• _RECORDS SHOWN_:
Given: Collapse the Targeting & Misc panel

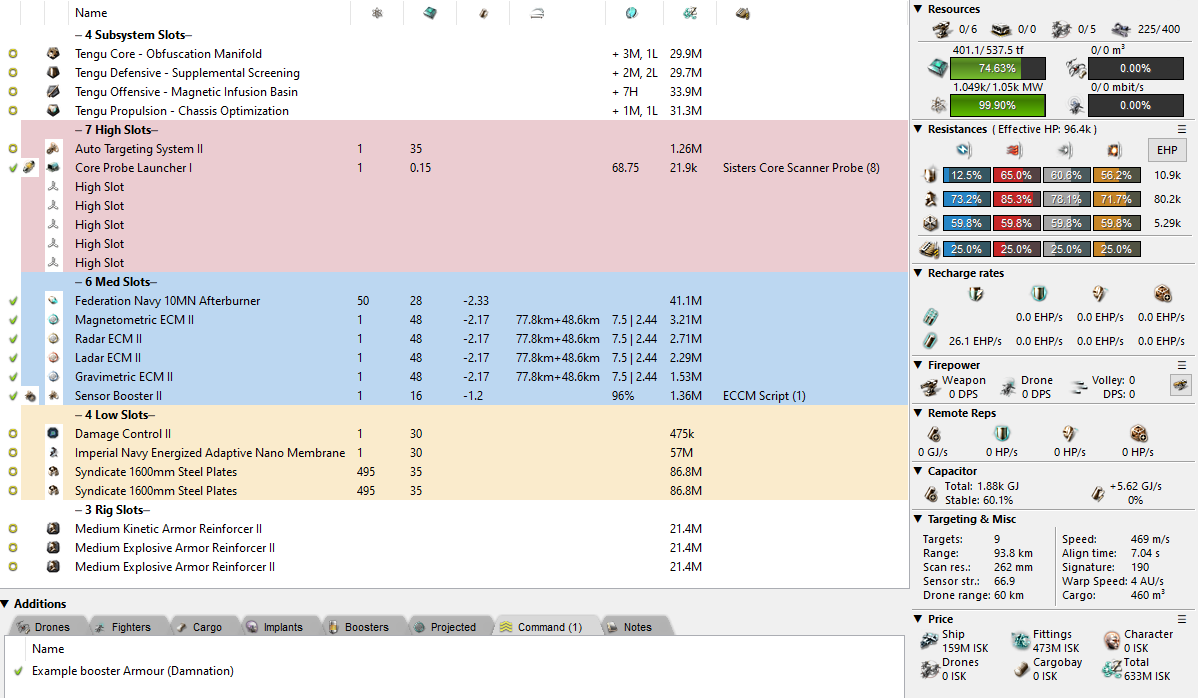Looking at the screenshot, I should point(920,519).
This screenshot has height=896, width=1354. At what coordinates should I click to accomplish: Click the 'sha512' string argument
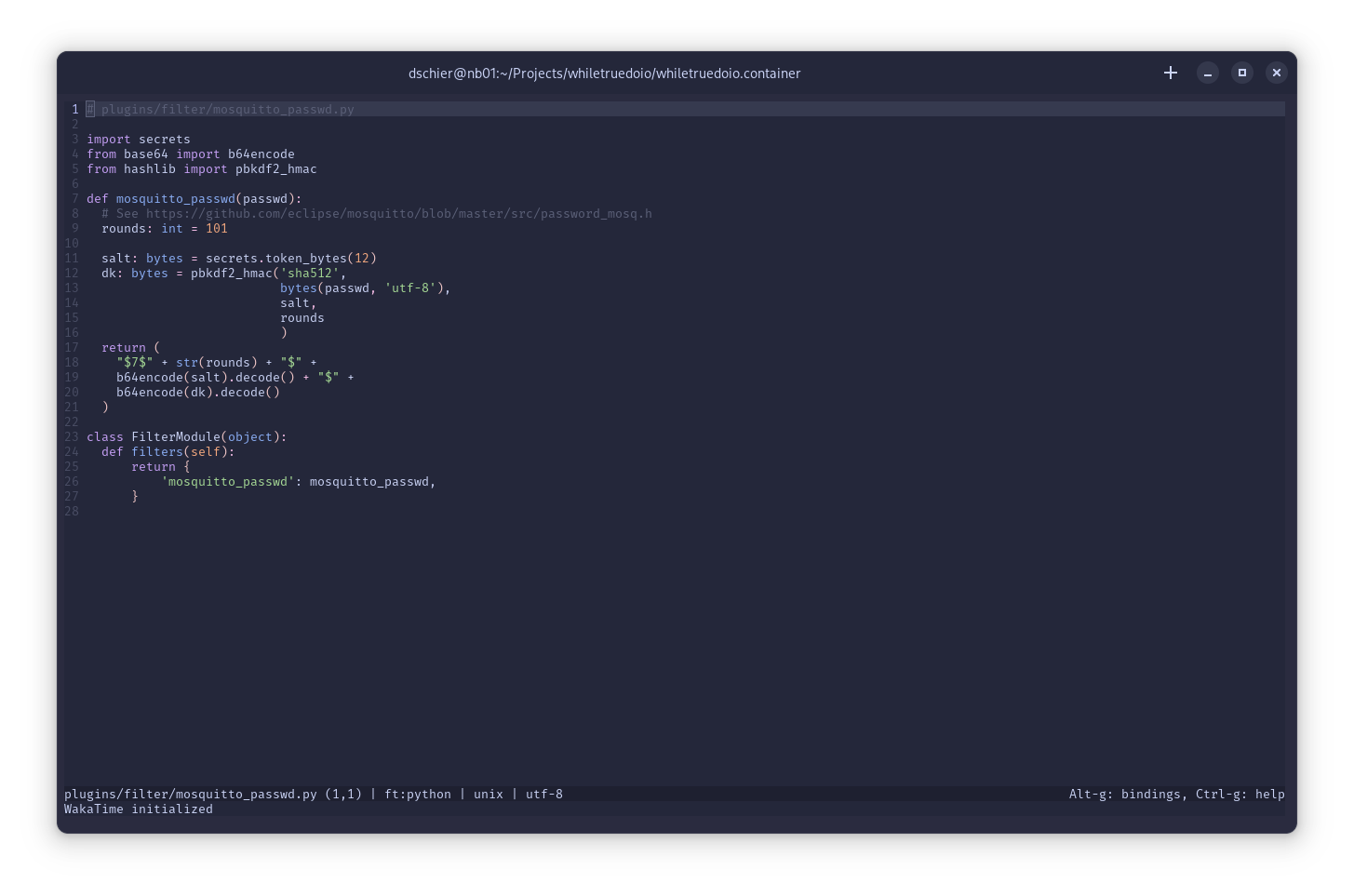309,274
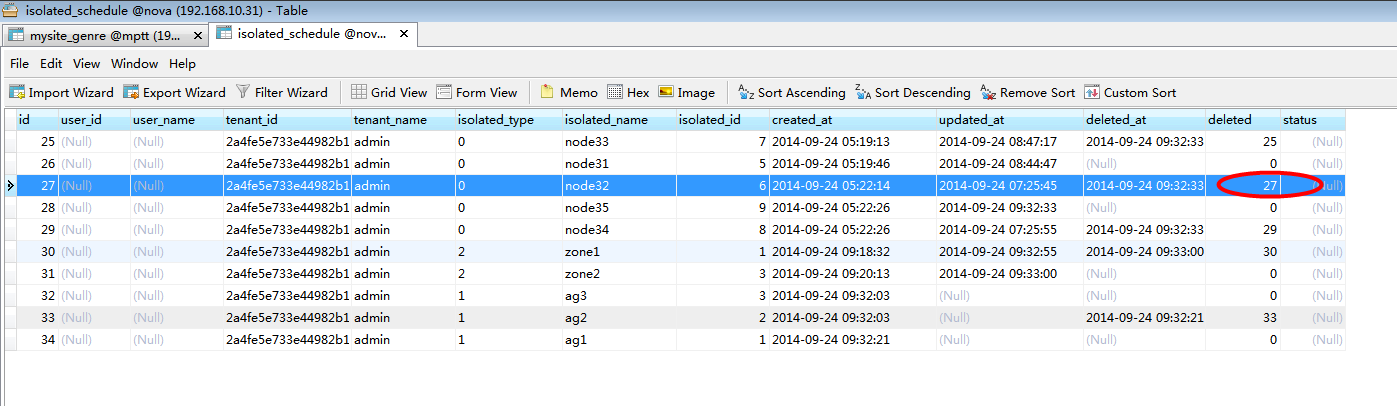Open the Window menu
This screenshot has height=406, width=1397.
134,63
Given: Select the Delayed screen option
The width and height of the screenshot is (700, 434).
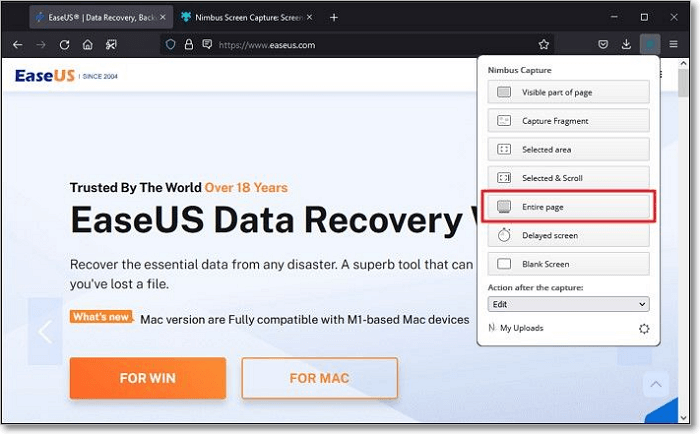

• _EXERCISE INSTRUCTIONS_: Can you return these records line for line, leaving the pictures out?

• _ANSWER TO THIS PROBLEM_:
Given: Collapse the Targeting & Misc panel

Looking at the screenshot, I should point(920,519).
This screenshot has height=896, width=1354. At what coordinates should I click to accomplish: Click the 'sha512' string argument
309,274
Open the Window menu
This screenshot has height=406, width=1397.
134,63
Given: Select the Delayed screen option
The width and height of the screenshot is (700, 434).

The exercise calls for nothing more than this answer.